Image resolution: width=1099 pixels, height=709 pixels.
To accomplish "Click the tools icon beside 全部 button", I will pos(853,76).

* * * * *

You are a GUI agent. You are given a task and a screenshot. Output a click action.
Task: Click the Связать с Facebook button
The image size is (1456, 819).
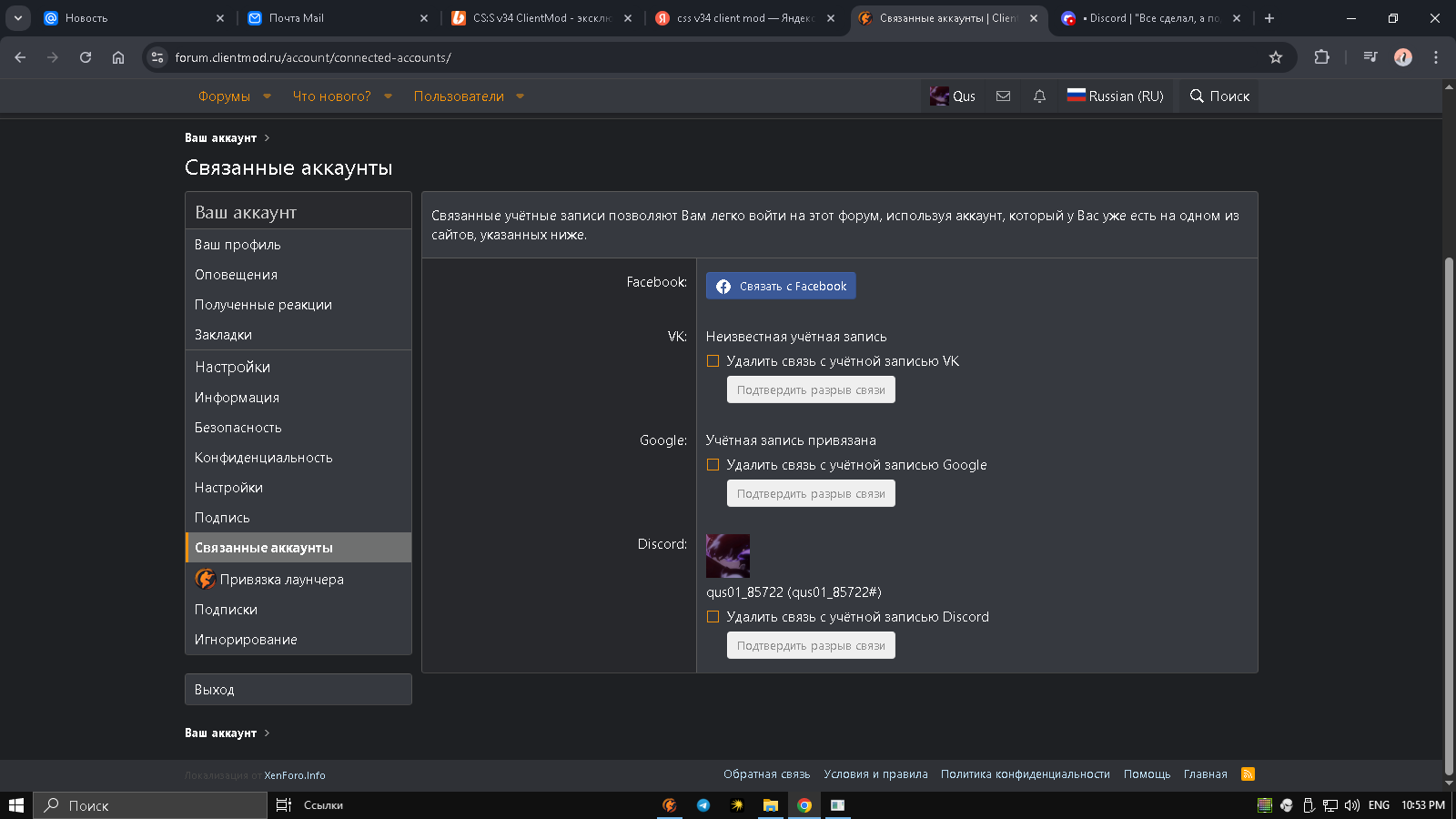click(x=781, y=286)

* * * * *

Directions: Lines containing the string "button" above: how many are there? Answer with the number only.

Exercise answer: 2